# Dayton super streamliner



## bikebozo (Jul 11, 2021)

I Woke up this morning to A message about a streamliner ,. I have known about this bike for many years, the owners were not interested in selling it until now,. It is the kind with the 3 gill tank , and the frame loops around in the back like a bluebird, it is unassembled a basket case , all metal in good condition . I think I should be happy


----------



## Kickstand3 (Jul 11, 2021)

Pics


----------



## Freqman1 (Jul 11, 2021)

Actually Huffman never used the term "Super Streamliner". There was a Safety Streamline and then the Super Streamline. I've also seen people call the Firestone Fleetwood Supreme a Super Streamline(r) which it is not. So yea, pics would help. /r Shawn


----------



## Mr. Monkeyarms (Jul 11, 2021)

That certainly would be a good reason to be excited! Any of the options mentioned by Shawn would be cool!! 😎  😎 
Can't wait to see what you are excited about!


----------



## Freqman1 (Jul 11, 2021)

'36 Safety Streamlines (pic courtesy of @New Mexico Brant). Notice the green bike is badged as an Airflyte. For whatever reason people always want to call these Daytons





My '37 Dayton Super Streamline. There was also a tankless version of the Super Streamline built as well.

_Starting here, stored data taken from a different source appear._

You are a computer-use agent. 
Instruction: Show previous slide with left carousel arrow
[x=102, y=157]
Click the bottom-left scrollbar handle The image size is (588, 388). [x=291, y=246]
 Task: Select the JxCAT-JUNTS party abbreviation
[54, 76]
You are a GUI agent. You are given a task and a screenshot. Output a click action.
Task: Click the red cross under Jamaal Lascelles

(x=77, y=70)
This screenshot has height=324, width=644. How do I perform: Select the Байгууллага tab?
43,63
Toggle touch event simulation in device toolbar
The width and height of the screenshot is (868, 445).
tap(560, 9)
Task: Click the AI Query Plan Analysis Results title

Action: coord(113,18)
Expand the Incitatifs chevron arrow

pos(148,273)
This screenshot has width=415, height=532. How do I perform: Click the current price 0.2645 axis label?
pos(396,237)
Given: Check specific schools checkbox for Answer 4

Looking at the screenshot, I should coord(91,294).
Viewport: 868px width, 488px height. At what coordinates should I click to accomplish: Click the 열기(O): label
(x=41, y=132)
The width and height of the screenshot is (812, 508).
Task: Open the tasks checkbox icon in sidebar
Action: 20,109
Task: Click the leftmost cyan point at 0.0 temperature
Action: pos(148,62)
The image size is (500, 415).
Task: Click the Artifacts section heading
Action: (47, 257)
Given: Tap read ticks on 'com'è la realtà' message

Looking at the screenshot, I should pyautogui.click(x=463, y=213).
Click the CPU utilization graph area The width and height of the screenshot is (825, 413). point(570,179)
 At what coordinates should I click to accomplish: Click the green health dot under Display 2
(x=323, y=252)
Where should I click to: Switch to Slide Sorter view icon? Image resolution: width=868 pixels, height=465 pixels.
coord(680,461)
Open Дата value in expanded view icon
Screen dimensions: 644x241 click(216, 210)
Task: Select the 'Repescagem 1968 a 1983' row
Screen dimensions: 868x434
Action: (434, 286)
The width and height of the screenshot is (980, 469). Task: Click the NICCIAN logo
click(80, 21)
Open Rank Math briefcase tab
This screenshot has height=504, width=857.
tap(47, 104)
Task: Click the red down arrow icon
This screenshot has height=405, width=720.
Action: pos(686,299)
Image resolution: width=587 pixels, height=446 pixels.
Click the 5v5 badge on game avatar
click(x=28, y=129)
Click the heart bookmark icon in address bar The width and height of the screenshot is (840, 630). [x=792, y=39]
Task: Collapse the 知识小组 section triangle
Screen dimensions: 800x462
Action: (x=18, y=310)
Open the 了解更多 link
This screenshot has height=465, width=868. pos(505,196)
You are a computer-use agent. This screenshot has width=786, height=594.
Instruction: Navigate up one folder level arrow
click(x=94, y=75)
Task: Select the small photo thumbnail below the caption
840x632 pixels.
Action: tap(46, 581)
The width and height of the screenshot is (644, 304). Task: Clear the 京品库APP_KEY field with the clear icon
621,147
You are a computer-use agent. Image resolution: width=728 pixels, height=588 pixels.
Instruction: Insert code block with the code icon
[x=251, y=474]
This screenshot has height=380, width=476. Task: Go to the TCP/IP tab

My '37 Firestone Fleetwood Supreme. Notice the seat stays are straight instead of curved.


----------



## New Mexico Brant (Jul 11, 2021)

Here is a picture Walter posted on Facebook.  Congratulations Mr. Branche!  That is an awesome 1937!  Another to add to the registry.


----------



## Kickstand3 (Jul 11, 2021)

So who’s got the bone


----------



## Superman1984 (Jul 11, 2021)

That '36 Green Streamline is Awesome 🤤 Then the OG behind it for contrast as a Survivor 😉

Shawn that Dayton Super Streamline is Stunning as Always❗


----------



## Freqman1 (Jul 11, 2021)

New Mexico Brant said:


> Here is a picture Walter posted on Facebook.  Congratulations Mr. Branche!  That is an awesome 1937!  Another to add to the registry.
> 
> View attachment 1444677



I’d like to know how that one is badged? The tank appears to have a Huffman level paint scheme. Would also like to see the serial number when you get a chance. V/r Shawn


----------



## bikebozo (Jul 11, 2021)

Freqman1 said:


> I’d like to know how that one is badged? The tank appears to have a Huffman level paint scheme. Would also like to see the serial number when you get a chance. V/r Shawn



As soon as it is with me , it is a complete bike taken apart , for over 20 years , I will post the information , it has a nice putter stem , . Thanks ,


----------



## bikebozo (Jul 11, 2021)

Thanks I have been very patient, for many years to get this bicycle . Thanks for the education , on the correct name , .I am just glad,  I am not bidding or wishing , or fighting over this sweet piece


----------



## tryder (Jul 11, 2021)

So it has the curved seat stays... could be a Supreme...very cool... congratulations.


----------



## Freqman1 (Jul 11, 2021)

tryder said:


> So it has the curved seat stays... could be a Supreme...very cool... congratulations.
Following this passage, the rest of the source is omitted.